Cauliflower Spaghetti
To serve 4-6 people.
INGREDIENTS
Spaghetti - 500g
Cauliflower - 1 large Cauli
Garlic - 2-3 cloves
Parmesan - as much as required
Butter - 1 Tbsp
Milk - 1-2 pints
INSTRUCTIONS
1. Start by removing the green leaves from the Cauliflower, and cutting it up into chunky pieces.
2. Then, dice up 2-3 cloves of Garlic.
3. Add a splash of Olive Oil to a pan, add the Cauliflower, and fry until you have some nice golden brown colour, and a touch of charring.
4. Season the Cauliflower, be generous with the black Pepper, and add the Garlic, and a generous knob of Butter.

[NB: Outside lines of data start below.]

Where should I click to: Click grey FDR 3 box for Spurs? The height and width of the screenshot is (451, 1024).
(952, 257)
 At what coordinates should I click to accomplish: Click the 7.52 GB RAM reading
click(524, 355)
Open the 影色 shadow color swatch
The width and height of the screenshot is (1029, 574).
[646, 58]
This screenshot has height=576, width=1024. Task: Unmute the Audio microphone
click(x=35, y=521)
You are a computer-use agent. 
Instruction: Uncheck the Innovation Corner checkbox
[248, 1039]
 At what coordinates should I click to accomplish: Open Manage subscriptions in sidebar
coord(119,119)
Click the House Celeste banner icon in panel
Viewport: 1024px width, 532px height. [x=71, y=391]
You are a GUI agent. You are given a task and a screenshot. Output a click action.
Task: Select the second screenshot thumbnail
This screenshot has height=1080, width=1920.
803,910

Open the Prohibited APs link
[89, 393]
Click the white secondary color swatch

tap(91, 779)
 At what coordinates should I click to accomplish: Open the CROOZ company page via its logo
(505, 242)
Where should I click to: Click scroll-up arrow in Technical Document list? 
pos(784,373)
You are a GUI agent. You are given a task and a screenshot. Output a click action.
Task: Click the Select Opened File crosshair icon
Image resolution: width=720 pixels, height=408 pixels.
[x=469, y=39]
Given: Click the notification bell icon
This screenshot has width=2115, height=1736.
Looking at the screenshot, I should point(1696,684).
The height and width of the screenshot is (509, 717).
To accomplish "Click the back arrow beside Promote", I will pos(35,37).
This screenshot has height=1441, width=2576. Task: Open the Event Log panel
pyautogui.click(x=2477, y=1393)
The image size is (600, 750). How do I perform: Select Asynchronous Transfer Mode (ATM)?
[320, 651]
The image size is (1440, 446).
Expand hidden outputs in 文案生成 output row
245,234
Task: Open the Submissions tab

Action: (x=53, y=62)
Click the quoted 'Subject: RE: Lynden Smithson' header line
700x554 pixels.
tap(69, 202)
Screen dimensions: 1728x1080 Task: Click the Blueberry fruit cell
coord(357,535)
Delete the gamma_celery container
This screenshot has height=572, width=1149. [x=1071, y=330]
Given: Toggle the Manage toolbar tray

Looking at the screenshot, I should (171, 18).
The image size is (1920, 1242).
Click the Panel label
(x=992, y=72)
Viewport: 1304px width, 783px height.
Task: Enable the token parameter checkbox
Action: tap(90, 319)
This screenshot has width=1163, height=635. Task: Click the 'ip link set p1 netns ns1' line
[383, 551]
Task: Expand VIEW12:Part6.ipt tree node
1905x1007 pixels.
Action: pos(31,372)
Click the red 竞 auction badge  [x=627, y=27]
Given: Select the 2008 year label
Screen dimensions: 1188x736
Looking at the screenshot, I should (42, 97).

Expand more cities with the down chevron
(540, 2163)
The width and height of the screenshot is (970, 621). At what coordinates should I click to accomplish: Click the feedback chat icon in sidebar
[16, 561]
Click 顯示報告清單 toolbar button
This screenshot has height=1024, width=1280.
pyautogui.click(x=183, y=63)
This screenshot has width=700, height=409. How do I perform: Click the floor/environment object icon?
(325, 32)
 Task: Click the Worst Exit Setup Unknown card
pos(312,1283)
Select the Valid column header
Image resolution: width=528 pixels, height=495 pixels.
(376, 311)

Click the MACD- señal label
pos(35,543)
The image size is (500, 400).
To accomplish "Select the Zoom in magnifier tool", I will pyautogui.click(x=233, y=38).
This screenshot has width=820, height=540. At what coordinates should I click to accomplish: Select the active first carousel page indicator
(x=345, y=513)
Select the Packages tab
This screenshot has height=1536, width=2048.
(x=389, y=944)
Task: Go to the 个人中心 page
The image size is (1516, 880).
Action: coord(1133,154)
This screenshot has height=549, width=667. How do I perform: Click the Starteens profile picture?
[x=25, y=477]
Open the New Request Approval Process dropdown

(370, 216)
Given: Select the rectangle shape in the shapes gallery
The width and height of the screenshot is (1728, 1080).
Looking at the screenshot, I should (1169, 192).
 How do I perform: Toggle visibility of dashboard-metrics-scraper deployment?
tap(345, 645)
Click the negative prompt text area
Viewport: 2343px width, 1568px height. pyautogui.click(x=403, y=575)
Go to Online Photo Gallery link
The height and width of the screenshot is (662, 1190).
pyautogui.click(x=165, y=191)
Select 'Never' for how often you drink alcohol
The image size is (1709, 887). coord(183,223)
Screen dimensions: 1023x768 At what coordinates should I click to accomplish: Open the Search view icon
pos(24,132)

5. Sweat off the Garlic for 2-3 minutes, then add enough Milk to just about cover the Cauliflower*
*usually between 1-2 pints, but it depends on the size of the Cauliflower
6. Very gently poach the Cauliflower in the Milk for around 5 minutes, on a low heat.
7. Next, pour the Cauliflower into a blender, along with the Milk, and blitz until smooth.
8. Pour the Sauce out into a bowl ready to use, and place a saucepan of Water on a high heat.